3 tezy zawieszone na drzwiach małopolskiego Kuratorium Oświaty na znak protestu. Przedstawiciele kilkunastu organizacji krakowskich protestowali w poniedziałek przeciwko procedowanej w Sejmie nowelizacji prawa oświatowego "lex Czarnek". Proponuje się rozszerzenie kompetencji kuratorów oświaty.
Nie chcemy mieć funkcjonariuszy partyjnych w miejsce kuratorów oświaty, a wszystko zmierza w takim kierunku - mówiła jedna z protestujących osób - nie zgadzam się na indoktrynację poprzez wprowadzenie nowego prawa Przemysława Czarnka "lex Czarnek" i chcę żeby szkoła była placówką wolną - dodaje inna.
Nie pierwszy raz mamy zamach na szkołę za czasów obecnej władzy. Teraz wygląda to na zamach ostateczny - mówiła współorganizatorka protestu Grażyna Zagórny z organizacji Protest z Wykrzyknikiem.
Nowelizacja zakłada między innymi, że kuratorzy podejmowaliby decyzje czy w szkołach mogą się odbywać zajęcia wykraczające poza program nauczania. Obecnie zgodne na to wyrażają rodzice. Tezy, które protestujący w Krakowie zawiesili na drzwiach tamtejszego Kuratorium mówią o wolnym dostępie do edukacji, szerokich konsultacjach reform oświaty oraz, że "lex Czarnek" nie służy dobru ucznia.

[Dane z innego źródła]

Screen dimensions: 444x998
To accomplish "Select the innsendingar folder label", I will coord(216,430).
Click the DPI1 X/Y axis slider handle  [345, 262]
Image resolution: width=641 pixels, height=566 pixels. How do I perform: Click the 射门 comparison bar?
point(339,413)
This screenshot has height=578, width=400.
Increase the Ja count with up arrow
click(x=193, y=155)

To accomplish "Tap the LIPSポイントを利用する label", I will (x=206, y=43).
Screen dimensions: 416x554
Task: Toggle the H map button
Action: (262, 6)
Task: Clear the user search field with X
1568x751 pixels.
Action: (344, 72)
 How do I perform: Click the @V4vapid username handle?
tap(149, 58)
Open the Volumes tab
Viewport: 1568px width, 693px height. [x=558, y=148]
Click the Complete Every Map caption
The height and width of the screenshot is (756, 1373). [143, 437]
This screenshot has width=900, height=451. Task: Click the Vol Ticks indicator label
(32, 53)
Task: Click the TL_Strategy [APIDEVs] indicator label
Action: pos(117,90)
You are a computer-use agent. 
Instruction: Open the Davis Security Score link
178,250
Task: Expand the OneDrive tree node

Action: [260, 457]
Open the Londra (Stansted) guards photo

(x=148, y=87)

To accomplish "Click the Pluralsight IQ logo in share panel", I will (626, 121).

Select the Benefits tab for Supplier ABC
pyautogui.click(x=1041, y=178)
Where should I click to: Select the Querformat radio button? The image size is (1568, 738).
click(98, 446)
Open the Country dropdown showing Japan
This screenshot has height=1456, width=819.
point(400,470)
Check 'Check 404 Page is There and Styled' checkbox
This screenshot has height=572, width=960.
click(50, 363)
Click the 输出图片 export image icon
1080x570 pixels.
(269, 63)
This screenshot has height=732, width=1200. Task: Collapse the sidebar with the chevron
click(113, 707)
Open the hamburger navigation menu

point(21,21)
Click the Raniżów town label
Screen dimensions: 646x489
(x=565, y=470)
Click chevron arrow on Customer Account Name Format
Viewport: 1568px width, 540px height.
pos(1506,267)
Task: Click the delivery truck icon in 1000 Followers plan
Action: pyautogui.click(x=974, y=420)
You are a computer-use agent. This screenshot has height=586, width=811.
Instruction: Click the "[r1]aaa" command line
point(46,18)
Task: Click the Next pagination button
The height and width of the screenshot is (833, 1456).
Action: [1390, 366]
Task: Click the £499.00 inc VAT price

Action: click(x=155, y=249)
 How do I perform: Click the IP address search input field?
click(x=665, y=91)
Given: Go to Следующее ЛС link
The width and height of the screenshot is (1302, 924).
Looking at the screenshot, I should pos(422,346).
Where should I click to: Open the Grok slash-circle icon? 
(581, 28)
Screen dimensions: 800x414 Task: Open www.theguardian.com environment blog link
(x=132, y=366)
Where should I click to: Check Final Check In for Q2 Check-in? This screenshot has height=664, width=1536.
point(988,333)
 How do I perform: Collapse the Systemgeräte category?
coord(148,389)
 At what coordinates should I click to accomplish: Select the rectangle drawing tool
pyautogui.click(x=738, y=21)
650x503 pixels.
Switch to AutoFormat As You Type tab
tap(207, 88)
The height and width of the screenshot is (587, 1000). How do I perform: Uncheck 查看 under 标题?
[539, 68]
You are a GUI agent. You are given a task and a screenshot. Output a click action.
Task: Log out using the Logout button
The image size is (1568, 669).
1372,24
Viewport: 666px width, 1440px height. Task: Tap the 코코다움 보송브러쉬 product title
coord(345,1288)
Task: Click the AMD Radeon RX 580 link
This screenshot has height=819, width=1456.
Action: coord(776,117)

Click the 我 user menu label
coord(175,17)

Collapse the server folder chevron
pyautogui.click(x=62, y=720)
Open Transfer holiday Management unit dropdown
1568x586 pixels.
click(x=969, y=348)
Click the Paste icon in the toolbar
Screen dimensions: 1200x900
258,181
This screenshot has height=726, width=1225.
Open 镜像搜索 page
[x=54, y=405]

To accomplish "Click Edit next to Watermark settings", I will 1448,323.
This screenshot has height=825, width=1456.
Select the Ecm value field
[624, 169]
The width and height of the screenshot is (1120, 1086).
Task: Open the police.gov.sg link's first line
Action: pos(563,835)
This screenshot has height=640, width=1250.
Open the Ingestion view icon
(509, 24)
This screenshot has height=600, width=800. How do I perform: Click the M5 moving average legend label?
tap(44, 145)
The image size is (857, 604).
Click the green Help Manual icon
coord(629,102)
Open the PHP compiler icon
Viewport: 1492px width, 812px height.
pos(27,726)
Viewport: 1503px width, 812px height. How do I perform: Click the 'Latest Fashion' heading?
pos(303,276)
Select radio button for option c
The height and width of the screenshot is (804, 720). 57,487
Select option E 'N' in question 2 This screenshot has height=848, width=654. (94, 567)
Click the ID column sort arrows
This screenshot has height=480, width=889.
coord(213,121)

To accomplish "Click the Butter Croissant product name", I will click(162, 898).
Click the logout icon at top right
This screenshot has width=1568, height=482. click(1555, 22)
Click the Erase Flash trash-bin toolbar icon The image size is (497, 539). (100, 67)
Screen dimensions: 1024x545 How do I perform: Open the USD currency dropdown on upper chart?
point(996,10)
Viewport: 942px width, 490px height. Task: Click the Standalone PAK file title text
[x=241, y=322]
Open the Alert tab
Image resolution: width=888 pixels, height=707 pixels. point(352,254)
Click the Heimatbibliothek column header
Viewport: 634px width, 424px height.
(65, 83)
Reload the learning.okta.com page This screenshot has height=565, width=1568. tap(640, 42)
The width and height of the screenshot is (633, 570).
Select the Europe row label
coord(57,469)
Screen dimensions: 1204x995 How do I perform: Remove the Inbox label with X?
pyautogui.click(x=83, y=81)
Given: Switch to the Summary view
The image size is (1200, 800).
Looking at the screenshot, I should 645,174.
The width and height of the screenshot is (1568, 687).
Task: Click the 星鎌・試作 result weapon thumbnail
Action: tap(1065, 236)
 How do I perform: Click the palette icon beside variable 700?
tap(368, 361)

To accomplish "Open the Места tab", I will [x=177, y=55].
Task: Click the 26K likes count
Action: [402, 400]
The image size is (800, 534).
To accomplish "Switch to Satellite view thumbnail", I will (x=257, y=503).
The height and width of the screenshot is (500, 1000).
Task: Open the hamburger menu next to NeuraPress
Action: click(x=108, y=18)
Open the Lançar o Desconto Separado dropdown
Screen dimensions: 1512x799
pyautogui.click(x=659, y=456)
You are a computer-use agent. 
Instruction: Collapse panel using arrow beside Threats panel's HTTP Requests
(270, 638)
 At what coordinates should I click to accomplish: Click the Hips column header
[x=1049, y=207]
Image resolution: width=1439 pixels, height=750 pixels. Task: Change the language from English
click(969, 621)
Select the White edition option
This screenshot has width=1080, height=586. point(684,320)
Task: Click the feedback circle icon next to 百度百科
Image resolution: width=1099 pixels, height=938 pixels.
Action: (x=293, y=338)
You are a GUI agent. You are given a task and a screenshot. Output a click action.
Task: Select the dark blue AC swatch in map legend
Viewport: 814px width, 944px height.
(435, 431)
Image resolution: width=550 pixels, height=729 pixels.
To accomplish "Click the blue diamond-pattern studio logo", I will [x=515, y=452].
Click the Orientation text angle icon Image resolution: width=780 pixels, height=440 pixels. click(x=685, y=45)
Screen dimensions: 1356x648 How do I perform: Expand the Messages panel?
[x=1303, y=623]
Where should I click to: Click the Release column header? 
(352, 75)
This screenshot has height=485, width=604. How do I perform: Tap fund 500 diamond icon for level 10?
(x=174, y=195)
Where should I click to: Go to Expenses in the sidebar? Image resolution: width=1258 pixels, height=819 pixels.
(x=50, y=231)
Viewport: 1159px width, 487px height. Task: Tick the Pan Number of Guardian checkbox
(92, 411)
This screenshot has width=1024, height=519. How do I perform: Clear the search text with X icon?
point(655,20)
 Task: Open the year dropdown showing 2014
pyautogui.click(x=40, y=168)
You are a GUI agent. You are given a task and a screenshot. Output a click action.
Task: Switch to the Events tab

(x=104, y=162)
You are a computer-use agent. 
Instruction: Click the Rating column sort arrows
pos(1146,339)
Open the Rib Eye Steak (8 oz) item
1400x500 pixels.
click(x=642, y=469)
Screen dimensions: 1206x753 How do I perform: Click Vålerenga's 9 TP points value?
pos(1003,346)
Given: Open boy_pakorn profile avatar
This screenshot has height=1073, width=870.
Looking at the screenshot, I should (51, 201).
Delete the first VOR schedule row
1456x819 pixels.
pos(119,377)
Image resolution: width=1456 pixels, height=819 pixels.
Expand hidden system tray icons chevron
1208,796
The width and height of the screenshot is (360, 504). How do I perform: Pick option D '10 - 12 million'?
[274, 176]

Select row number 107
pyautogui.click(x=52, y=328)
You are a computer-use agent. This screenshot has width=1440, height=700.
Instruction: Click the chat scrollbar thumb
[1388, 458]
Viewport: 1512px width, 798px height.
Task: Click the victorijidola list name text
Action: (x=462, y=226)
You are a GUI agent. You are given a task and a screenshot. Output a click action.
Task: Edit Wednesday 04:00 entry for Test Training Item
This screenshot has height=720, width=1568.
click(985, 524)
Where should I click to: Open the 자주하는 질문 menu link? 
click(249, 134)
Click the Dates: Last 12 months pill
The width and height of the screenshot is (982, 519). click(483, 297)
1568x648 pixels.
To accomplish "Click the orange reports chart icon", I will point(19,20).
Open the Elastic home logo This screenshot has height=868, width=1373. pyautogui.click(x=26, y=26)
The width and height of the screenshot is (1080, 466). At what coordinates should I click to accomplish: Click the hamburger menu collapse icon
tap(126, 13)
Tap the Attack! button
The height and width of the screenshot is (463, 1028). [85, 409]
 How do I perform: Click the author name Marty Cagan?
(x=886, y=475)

Przeciwko lex Czarnek protestuje także Związek Miast Polskich twierdząc, że jest to "zamach na wolną, samorządną, otwartą i nowoczesną szkołę". Minister Edukacji i Nauki Przemysław Czarnek skomentował głosy krytyki mówiąc, że szkoły nie są autonomiczne. Dodał też, że jedyne co proponowane zapisy mają na celu, to wykluczenie treści demoralizujących młodzież.